▸ **What you have to do**:
Exactly as written, retype the lines that run from the line holding "Where should I" through the end of the records below. Do not include pictures.

(Saved entries)
------------------------------------------------------------
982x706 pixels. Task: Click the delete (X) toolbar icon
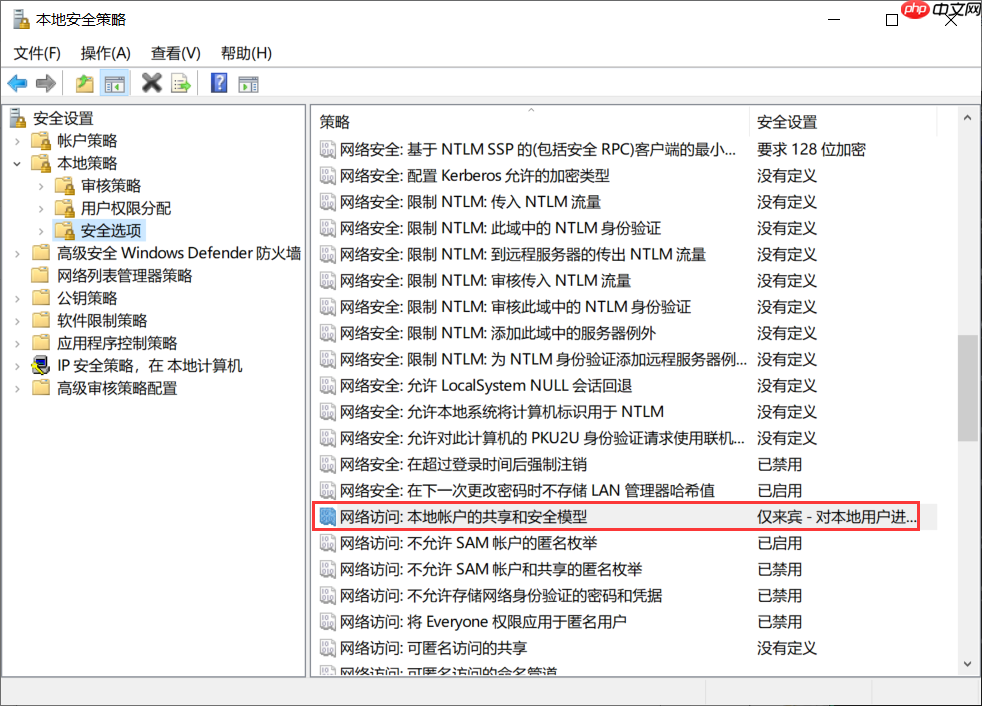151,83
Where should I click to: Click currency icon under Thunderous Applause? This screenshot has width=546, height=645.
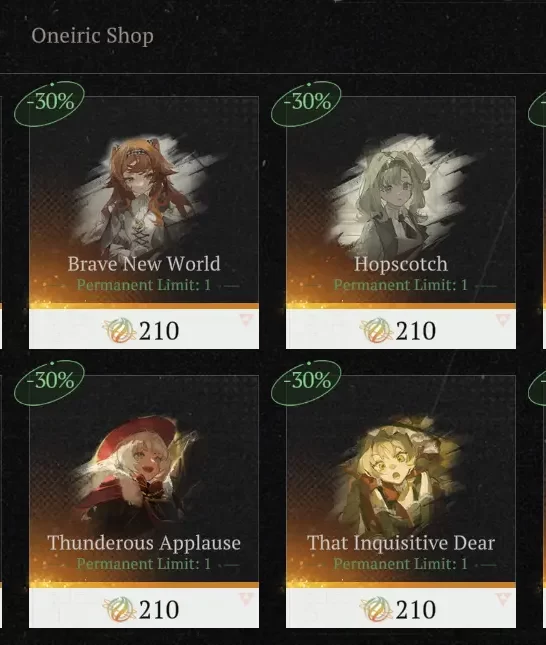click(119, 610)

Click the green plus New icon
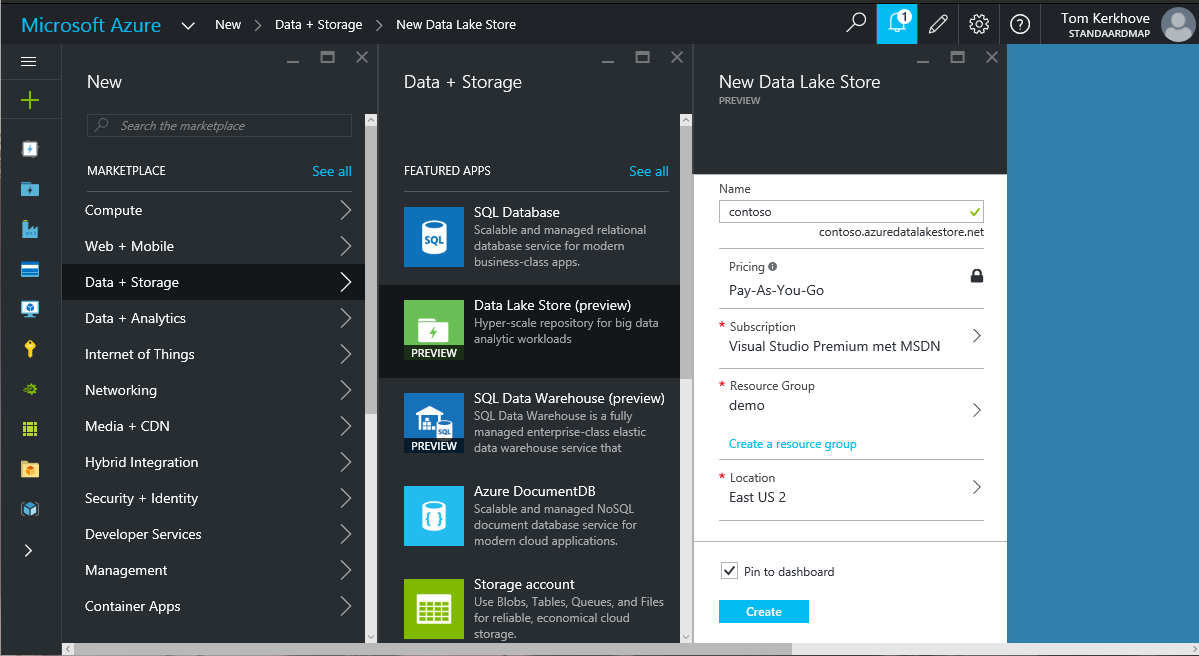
------------------------------------------------------------
▸ **Answer section**:
Where should I click to: Click currency icon under Thunderous Applause? This screenshot has width=546, height=645.
click(119, 610)

Click the green plus New icon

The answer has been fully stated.